According to the US Attorney's Office of the Northern District of California, 30-year-old Sayee Chaitanya Reddy Devagiri was just one of a gang of co-conspirators involved in the “elaborate scheme” to bilk the company of millions.
Federal prosecutors say the Devagiri, a DoorDash driver at the time, used another employee’s credentials to gain access to the delivery platform and manipulated the company’s software to pay for deliveries that never took place.
Devagiri worked with four other defendants to cary out the scam, which ran from 2000 through 2021, before being busted by the FBI.
Labeled a “a modern Bay Area crime story” by officials, in total the group raked in more than $2.5 million in fraudulent payments from the San Francisco based company.
In a modern Bay Area crime story, we alleged that a gang of DoorDash drivers stole $2.5m from the co. by using their access to employee creds to create a bunch of high-value fake orders.
undefined U.S. Attorney NorCal (@USAO_NDCA) May 14, 2025
Yesterday, one of those drivers pleaded guilty.
More: https://t.co/mlykePp24u pic.twitter.com/BVlLsZSI9G
Gang of DoorDash drivers
To carry out the scam, Devagiri would first create fake customer DoorDash accounts to place high-cost orders.
Once the orders were in the system, Devagiri would manually reassign them to fraudulent DoorDash driver accounts, also created and controlled by the group.
Devagiri then “caused the fraudulent driver accounts to report that the orders had been delivered, when they had not,” officials said.
Continuing to manipulate DoorDash’s computer systems, Devagiri would “prompt DoorDash to pay the fraudulent driver accounts for the non-existent deliveries,” and the group would pocket the money.
Not over yet, Devagiri would then go back into the DoorDash system and manually change the status of the scam orders from “delivered” back to “in-process” and then start the entire process of reassigning the orders to fake driver accounts, all over again.
“This procedure usually took less than five minutes, and was repeated hundreds of times for many of the orders,” the courts said said.
Devagiri pleaded guilty to a single count of conspiracy to commit wire fraud, prosecutors said
According to the DoJ, Devagiri is the third defendant to be convicted for his role in this conspiracy.

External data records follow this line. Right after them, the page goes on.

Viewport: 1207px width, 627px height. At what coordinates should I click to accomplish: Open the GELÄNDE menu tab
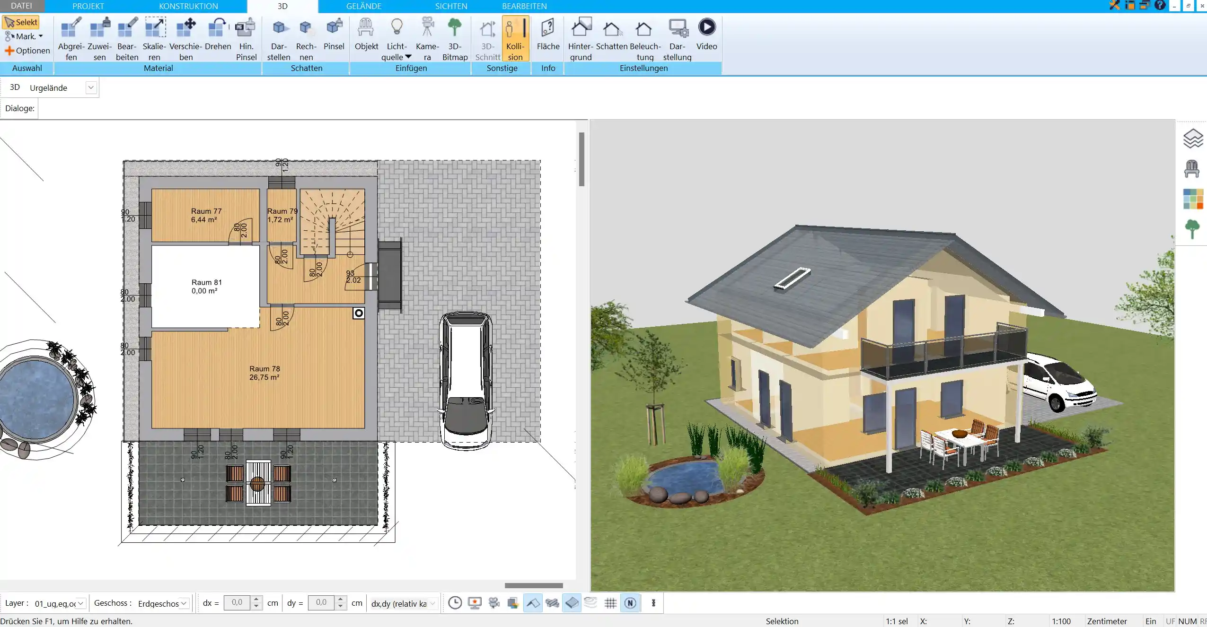click(x=364, y=6)
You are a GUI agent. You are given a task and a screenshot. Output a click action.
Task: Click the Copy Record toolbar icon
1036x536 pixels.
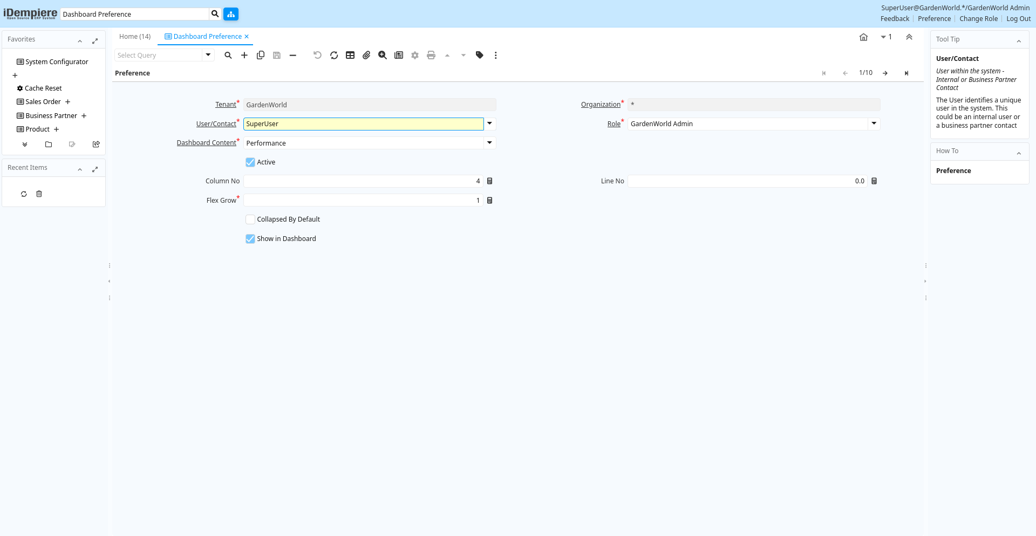click(x=261, y=55)
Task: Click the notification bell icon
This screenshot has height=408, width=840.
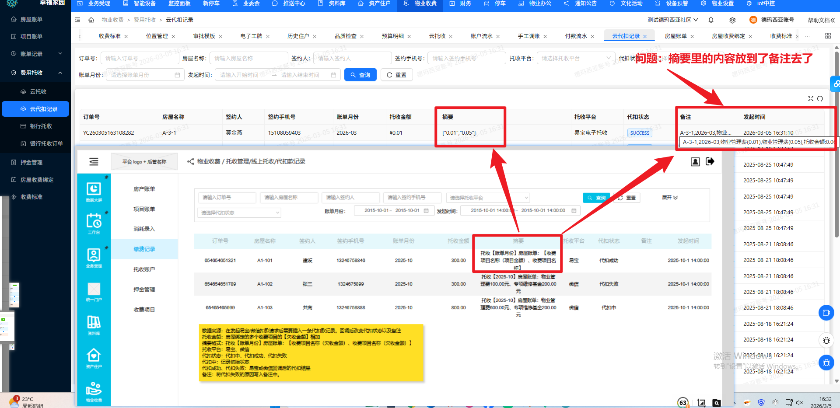Action: pos(711,20)
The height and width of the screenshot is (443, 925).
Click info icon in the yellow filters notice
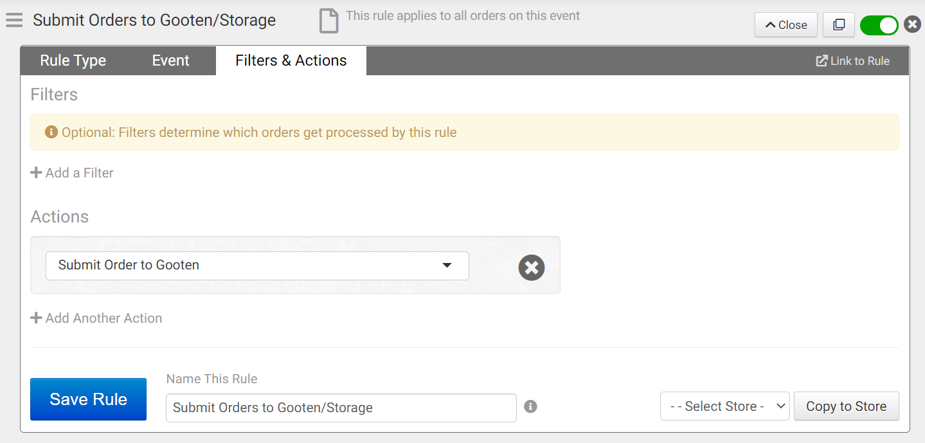coord(51,132)

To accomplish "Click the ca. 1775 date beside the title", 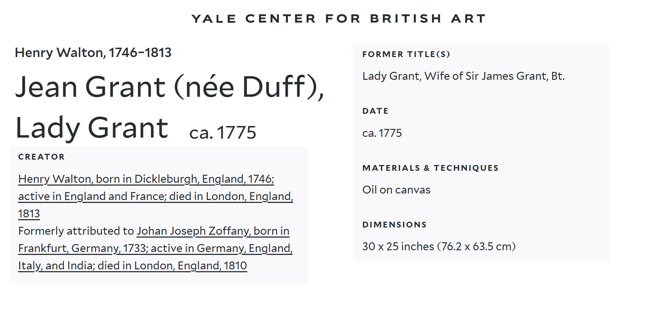I will [x=223, y=133].
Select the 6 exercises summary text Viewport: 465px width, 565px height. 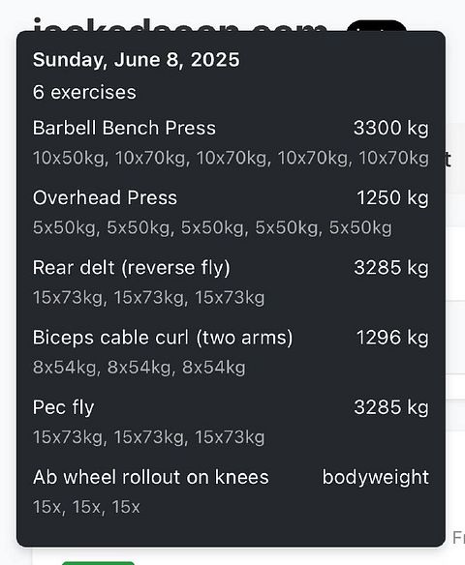[x=84, y=92]
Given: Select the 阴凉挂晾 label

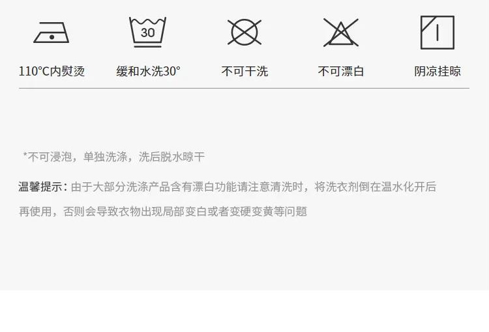Looking at the screenshot, I should [x=437, y=72].
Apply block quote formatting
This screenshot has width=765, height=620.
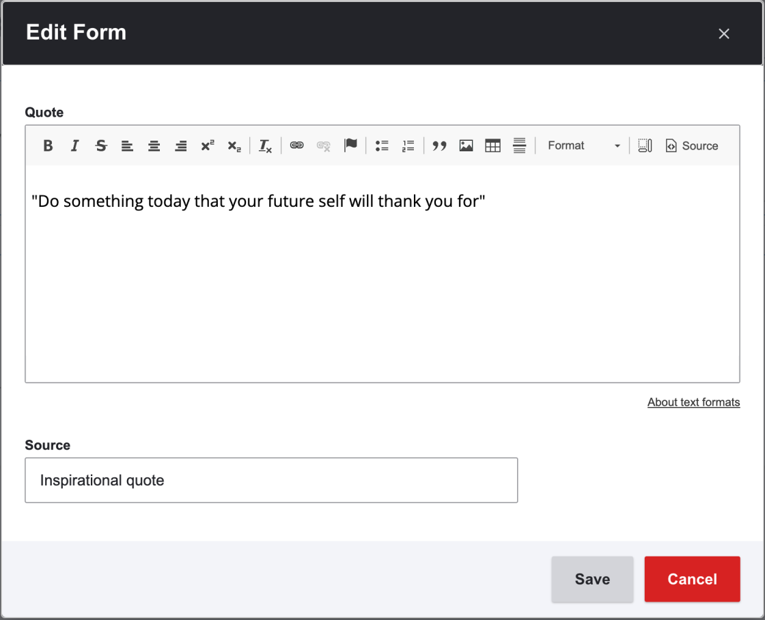440,145
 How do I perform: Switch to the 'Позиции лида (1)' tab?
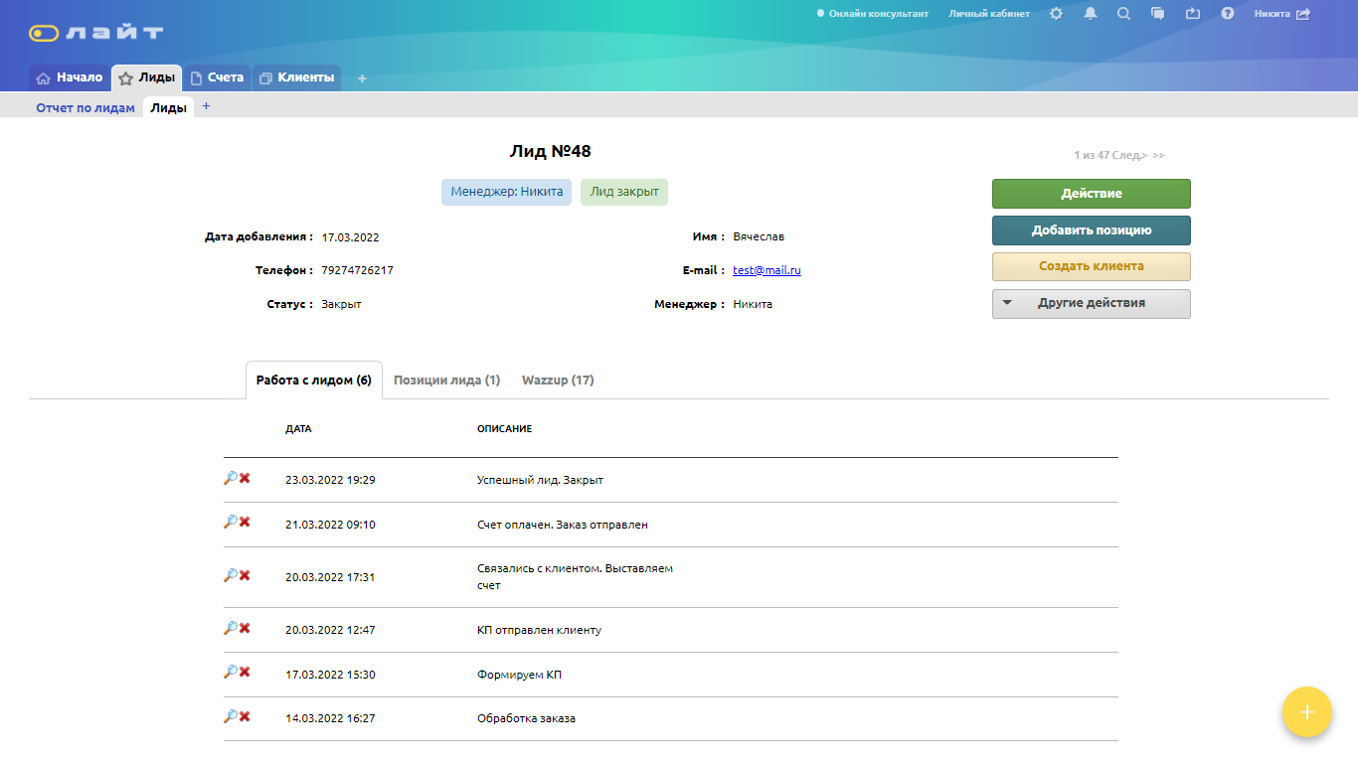446,380
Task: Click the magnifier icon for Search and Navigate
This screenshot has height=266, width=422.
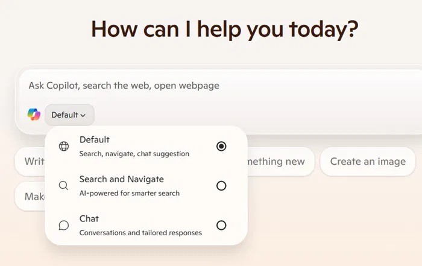Action: (x=63, y=186)
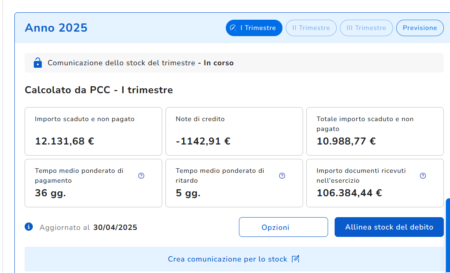The height and width of the screenshot is (273, 450).
Task: Click help icon for Tempo medio ponderato di ritardo
Action: coord(282,176)
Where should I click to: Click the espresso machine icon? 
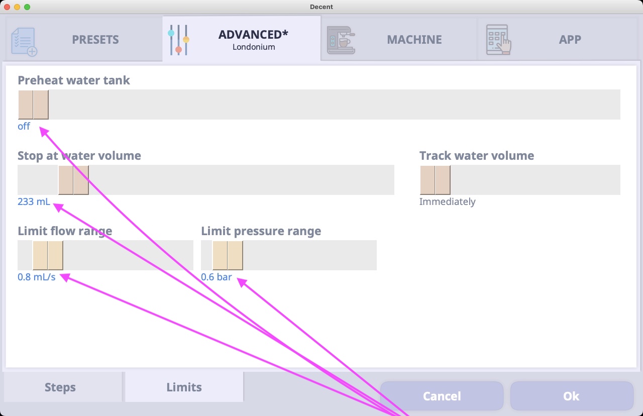(341, 40)

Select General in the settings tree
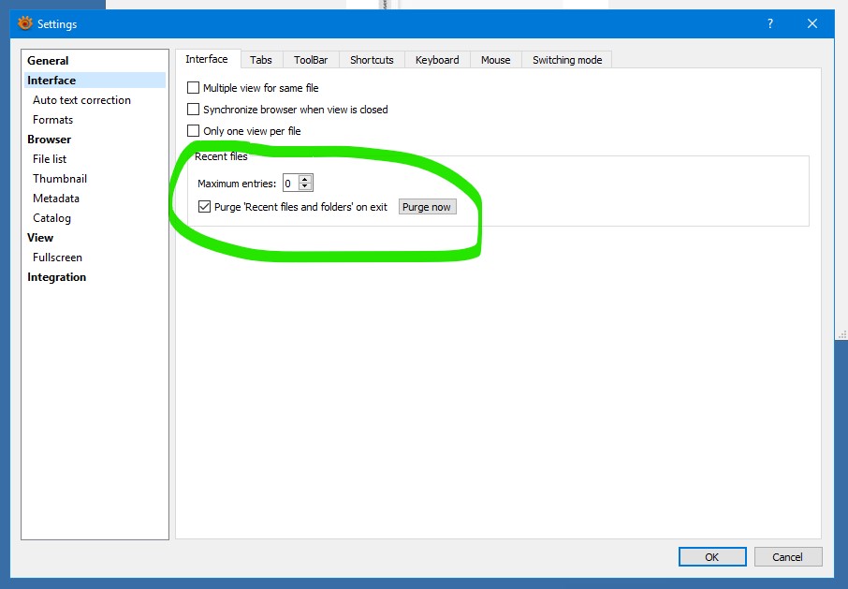[48, 61]
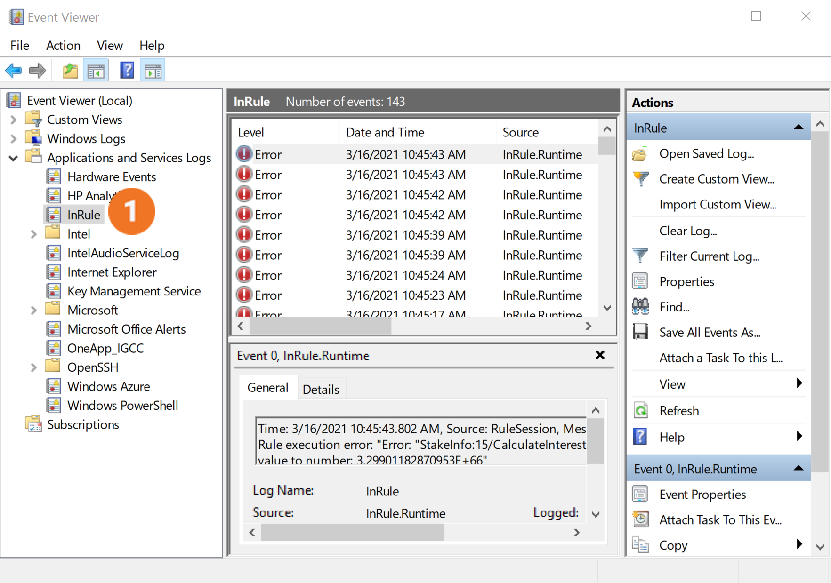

Co-defendant 29-year-old Manaswi Mandadapu, also from Newport, pleaded guilty to similar charges on May 6th.
Both men now face up to 20 years in prison and a $250,000 fine. Devagiri will be back in court for a preliminary hearing in September before sentencing.
All four suspects were indicted last October. Additionally, the employee who gave the DoorDash gang their credentials, California resident Tyler Thomas Bottenhorn, was convicted after pleading guilty in November 2023.